Statement
from Andrea Anderson, Co-author.
As former
Executive Director of the Alliance for the Treatment of Pain and a patient
advocate since 2017, I frequently encountered the frustration of many patients
with the term “Pain Catastrophizing”.
One thing I noted was that Dr.
Beth Darnall was often attributed as an originator and/or perpetuator of the
term, as she was providing a great deal of public education on why it was
important to address this issue. Wanting to learn more about this, I wrote to
her, seeking to understand the many questions surrounding the term ‘pain
catastrophizing.’
I inquired
if she was the creator (she was not), what the term meant to her, and why she
thought it had become so offensive to patients. Dr.
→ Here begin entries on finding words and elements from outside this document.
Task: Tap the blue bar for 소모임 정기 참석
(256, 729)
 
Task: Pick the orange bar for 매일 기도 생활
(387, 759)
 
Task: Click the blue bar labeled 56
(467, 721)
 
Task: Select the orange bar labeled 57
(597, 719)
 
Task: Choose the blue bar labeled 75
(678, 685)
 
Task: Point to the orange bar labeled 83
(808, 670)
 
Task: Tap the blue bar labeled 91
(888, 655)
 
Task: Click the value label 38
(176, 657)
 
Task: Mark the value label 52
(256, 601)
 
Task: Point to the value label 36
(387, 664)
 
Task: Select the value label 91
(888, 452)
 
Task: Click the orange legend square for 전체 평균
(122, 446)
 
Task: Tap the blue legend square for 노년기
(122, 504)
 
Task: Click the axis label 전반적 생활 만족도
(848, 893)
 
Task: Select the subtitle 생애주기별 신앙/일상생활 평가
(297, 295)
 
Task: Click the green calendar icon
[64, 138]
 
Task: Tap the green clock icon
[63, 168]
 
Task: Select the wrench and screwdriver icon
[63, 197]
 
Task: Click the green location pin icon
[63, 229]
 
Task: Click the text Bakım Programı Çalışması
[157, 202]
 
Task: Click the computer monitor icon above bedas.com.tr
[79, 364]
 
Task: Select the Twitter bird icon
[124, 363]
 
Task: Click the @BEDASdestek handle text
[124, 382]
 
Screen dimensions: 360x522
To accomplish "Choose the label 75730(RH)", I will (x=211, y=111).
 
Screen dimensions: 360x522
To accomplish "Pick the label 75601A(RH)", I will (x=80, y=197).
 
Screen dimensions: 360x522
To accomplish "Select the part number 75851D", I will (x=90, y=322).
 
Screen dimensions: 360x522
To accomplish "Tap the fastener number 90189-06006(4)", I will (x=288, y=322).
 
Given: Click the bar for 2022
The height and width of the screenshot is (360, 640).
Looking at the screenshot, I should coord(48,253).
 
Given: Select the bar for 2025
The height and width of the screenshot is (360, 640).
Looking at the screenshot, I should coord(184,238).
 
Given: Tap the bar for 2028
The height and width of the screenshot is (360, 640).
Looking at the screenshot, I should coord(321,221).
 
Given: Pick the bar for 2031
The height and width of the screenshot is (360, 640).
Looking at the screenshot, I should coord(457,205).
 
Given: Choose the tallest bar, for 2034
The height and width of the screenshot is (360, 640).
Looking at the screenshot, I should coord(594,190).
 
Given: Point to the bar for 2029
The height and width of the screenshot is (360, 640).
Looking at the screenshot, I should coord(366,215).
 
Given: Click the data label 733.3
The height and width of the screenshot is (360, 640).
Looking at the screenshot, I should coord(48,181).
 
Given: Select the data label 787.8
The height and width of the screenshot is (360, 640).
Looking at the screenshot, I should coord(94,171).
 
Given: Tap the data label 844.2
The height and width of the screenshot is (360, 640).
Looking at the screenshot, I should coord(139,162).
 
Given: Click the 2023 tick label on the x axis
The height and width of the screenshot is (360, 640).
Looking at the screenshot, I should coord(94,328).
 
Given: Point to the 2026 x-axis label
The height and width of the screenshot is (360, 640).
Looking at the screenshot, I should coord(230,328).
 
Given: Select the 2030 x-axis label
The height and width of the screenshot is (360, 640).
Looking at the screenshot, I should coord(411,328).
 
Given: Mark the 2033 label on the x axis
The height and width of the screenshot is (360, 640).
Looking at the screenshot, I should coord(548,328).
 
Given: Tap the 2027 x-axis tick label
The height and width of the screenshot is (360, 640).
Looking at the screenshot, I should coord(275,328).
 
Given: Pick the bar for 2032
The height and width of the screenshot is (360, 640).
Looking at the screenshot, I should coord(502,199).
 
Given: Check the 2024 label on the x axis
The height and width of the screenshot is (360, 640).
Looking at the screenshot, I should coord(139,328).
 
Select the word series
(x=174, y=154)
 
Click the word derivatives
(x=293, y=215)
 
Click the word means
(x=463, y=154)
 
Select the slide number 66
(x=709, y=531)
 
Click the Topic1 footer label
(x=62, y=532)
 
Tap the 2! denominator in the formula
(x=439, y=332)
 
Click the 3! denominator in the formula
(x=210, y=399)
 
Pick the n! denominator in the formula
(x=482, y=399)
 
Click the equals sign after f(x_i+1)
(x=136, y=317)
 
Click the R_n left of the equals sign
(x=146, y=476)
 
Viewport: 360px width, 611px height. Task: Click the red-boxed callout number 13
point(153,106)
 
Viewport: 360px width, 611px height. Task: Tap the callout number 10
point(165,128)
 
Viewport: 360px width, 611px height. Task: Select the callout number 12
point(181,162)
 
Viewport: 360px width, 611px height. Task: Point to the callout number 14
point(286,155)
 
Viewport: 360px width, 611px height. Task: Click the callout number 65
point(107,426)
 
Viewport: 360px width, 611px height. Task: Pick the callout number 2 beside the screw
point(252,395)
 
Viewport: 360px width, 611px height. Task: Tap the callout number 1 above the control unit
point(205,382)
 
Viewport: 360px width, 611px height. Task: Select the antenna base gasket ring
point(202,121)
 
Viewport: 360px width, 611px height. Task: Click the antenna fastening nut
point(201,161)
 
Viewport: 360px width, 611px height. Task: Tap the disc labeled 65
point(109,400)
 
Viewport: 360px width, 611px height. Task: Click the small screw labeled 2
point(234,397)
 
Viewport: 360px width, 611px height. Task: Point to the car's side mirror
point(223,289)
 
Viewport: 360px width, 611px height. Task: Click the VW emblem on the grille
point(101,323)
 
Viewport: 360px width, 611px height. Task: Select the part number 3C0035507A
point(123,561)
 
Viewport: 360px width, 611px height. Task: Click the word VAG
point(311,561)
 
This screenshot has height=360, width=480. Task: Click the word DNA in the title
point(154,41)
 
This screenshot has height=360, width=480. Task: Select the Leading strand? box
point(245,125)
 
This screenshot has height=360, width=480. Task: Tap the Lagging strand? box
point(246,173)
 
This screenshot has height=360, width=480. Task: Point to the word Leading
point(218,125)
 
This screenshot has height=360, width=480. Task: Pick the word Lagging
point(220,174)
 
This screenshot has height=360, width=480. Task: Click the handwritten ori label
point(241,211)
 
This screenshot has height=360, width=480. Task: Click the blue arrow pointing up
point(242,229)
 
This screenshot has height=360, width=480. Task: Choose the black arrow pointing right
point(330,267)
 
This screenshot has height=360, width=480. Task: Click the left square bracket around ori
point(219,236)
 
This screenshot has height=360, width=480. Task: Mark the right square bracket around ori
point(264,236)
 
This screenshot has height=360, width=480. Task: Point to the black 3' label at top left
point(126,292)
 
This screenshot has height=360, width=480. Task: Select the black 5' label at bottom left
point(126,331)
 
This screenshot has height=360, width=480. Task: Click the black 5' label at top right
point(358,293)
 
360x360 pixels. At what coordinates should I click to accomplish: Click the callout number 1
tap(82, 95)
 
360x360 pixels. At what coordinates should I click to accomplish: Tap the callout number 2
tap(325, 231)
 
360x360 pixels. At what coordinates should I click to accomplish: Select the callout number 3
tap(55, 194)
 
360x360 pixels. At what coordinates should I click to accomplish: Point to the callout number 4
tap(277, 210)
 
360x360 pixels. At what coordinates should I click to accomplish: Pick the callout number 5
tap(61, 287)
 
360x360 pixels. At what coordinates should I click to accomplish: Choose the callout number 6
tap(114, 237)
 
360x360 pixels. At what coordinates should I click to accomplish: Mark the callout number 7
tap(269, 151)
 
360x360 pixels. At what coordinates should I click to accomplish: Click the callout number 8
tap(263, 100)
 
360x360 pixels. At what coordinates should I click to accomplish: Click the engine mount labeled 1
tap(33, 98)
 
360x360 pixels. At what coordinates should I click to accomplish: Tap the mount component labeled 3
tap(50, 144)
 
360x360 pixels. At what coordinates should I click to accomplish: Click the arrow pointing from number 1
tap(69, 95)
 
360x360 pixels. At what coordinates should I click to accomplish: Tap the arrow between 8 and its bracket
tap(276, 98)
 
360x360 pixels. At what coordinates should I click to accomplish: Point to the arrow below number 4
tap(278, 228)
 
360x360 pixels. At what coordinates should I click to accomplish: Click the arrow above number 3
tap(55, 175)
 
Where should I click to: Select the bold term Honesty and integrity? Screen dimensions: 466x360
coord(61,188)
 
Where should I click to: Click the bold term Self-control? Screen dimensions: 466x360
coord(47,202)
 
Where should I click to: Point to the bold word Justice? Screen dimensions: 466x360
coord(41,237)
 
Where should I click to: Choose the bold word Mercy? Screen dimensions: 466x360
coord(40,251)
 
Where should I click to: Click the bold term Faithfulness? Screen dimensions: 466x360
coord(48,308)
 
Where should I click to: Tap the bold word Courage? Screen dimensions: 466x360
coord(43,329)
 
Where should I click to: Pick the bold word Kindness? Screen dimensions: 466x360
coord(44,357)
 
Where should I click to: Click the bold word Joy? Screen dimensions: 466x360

Darnall responded graciously with a multiple-page letter, explained the science
behind the terminology and attached multiple references for me to review. I
asked her if I could take 30 days to read it through and get back to her, which
I did.
In so doing,
I developed an understanding of the terminology, which had been taken from
early work in cognitive psychology. Albert Ellis originally developed what came
to be known as Rational-Emotive Therapy (RET), based on the assumption that
psychosocial disorders, such as anxiety, were caused by irrational or faulty
patterns of thinking. It was brought into the field of pain in the 1980s. Then,
in 1995, Sullivan brought it forward further with the publication of the Pain
Catastrophizing Scale (PCS). I learned that the phrase was a “term of art” in
the field of pain psychology.
Further, I
became knowledgeable about the methodology behind its application, informed
regarding the scoring metrics and how they could identify areas in which
patients struggling with severe pain could potentially be helped. The ideal,
initially, was that a trained and effective pain psychologist could assist in
reducing the intrusiveness of pain if the numerals scored high enough on the
PCS scale to warrant intervention.
However, with the opioid reductionism that
began in 2016 and the shift towards the psychologizing of pain, we began to see
patients told that they did not really need pain
treatment, and often their pain was dismissed as “catastrophizing.” This
“weaponization” of the term became a significant harm, one which I observed in
multiple situations in patients with whom I was assisting.
Frustration
with the term grew to an overwhelming chorus across social media platforms, and
Dr. Darnall and I discussed it many times. She
understood that the term was experienced by some patients as ascribing blame
and judgment. As a psychologist, she had a keen awareness of the stigma
patients experience around pain (e.g., it’s invisible, often not believed), and
with patients being referred to psychology for treatment, they were often left
feeling as though the message was “their pain isn’t real” or “it’s purely
psychological.” The term ‘pain catastrophizing’ became an additional layer of
stigma for some people.
There has
been an argument that the term was never intended to be used with patients
directly, but regardless, it has been. Furthermore, with pain catastrophizing
research gaining greater attention in the media – and with Dr.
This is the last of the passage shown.